The PA Pulse, which currently comprises 20 years of historical data at key regional gateways and crossings, is accessible at http://www.panynj.gov/about/pa-pulse.html.
“The business of the Port Authority is the business of the region and these monthly passenger and freight transportation figures will help the public gauge activity levels throughout the metropolitan area,” said Executive Director Foye. “This monthly snapshot will provide a quick glimpse of passenger travel levels and cargo movements to help officials and others better understand our transportation network. That knowledge can help them spot key trends to eventually help guide regional economic decision making.”
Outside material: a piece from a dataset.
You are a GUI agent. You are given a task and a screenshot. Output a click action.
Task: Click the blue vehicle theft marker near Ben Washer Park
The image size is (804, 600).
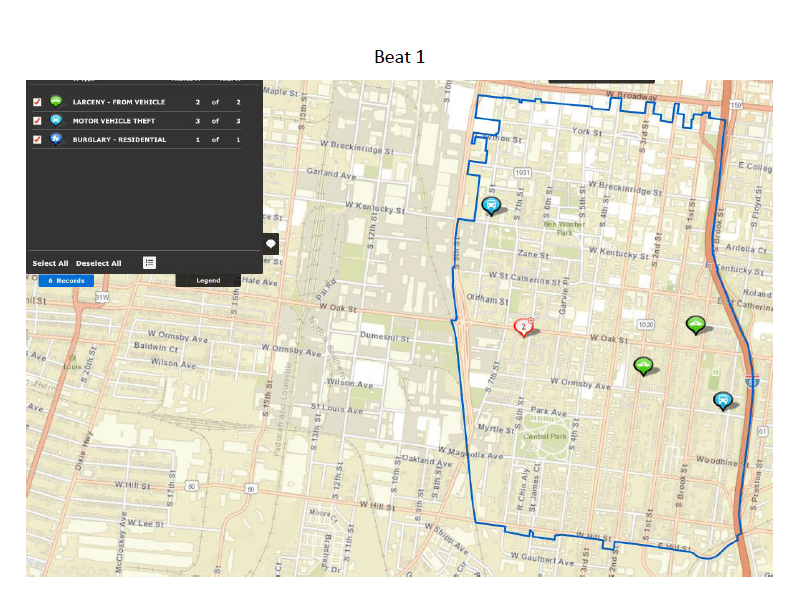pyautogui.click(x=490, y=205)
“The Port Authority is the heart of the region, and the PA Pulse will serve as an invaluable resource for both the public and private sector,” said Port Authority Deputy Executive Director Bill Baroni. “This is another step the PA is taking to return to its core transportation mission and reaffirm its role as the economic engine for the region.”
An analysis of the data already shows the index has made a partial recovery from the depths of the recession, but does not indicate the steady growth expected in a robust economic expansion. Regional transportation activity in February 2012 as measured by the PA Pulse, for example, was three-tenths of 1 percent below what it was in February 2011 after seasonal adjustments.
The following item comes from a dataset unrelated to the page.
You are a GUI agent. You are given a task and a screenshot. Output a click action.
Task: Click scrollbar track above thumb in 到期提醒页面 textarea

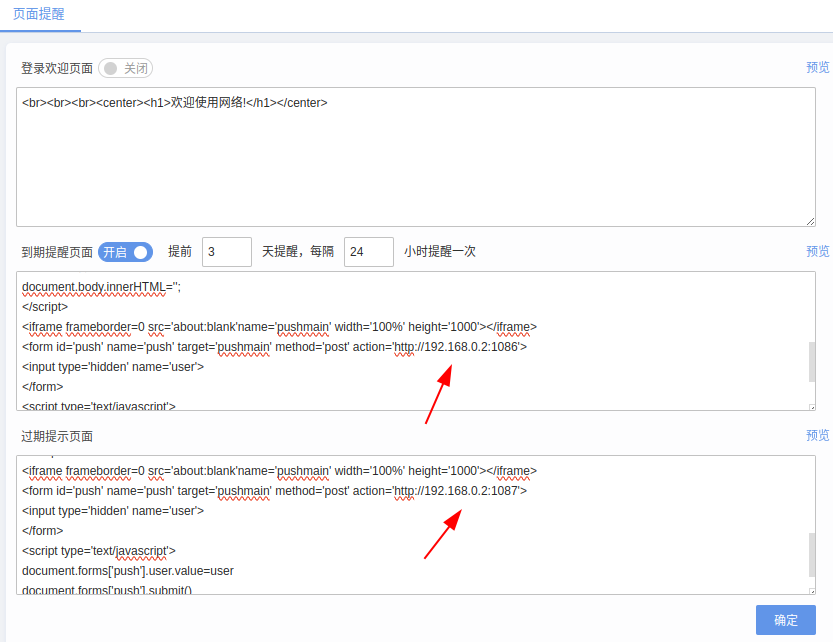coord(811,305)
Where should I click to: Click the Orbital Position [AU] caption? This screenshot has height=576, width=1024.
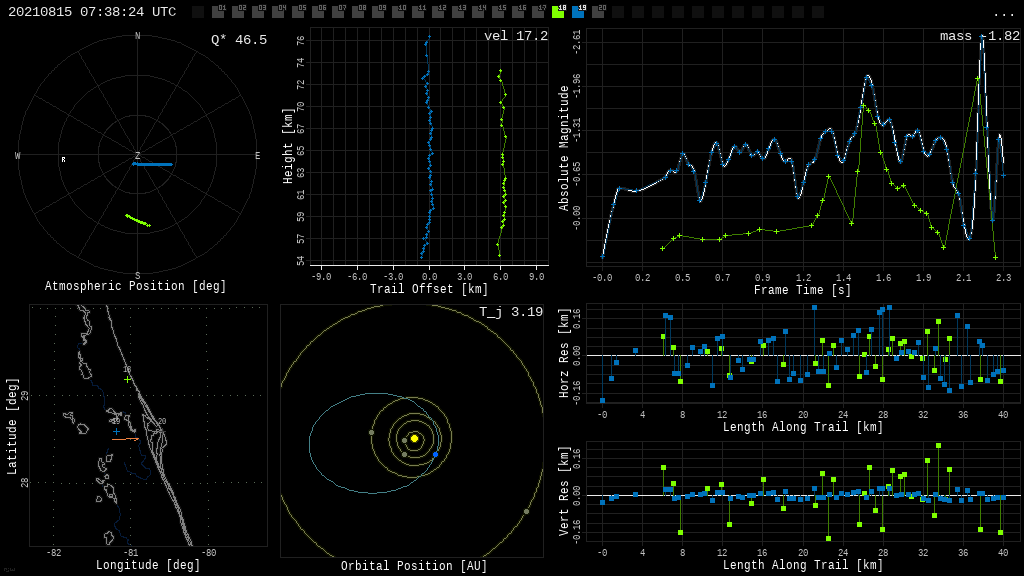(414, 566)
The Pulse showed remarkable growth of 31.4 percent between 1992 and its pre-recession peak in late 2000. After recovering from recession and 9/11, the index grew another 5.1 percent to its next peak in 2010. The index fell 13.8 percent when the recent financial crisis and recession hit, and has not yet finished climbing back to previous levels. It has grown 6.8 percent since its recent low point in March 2009.
The PA Passenger Pulse component of the index includes fliers at the agency’s four commercial airports, automobile and bus occupants at the six crossings, ferry passengers across the Hudson River, and PATH and other trans-Hudson rail passengers.
The PA Freight Pulse component of the index comprises air cargo tonnage at the Port Authority’s four commercial airports, container cargo imports and exports at port facilities in New Jersey and New York and truck activity at the agency’s four bridges and two tunnels.
Port Authority of New York and New Jersey
Ron Marsico, 212-435-7777
The Port Authority of New York and New Jersey, which does not receive tax dollars from either state, operates many of the busiest and most important transportation links in the region. This includes John F. Kennedy International, Newark Liberty International, LaGuardia, Stewart International and Teterboro airports; AirTrain JFK and AirTrain Newark; the George Washington Bridge and Bus Station; the Lincoln and Holland tunnels; the three bridges between Staten Island and New Jersey; the PATH (Port Authority Trans-Hudson) rapid-transit system; Port Newark; the Elizabeth-Port Authority Marine Terminal; the Howland Hook Marine Terminal on Staten Island; the Brooklyn Piers/Red Hook Container Terminal; the Port Authority-Port Jersey Marine Terminal and the Port Authority Bus Terminal in midtown Manhattan. The agency also owns the 16-acre World Trade Center site in Lower Manhattan.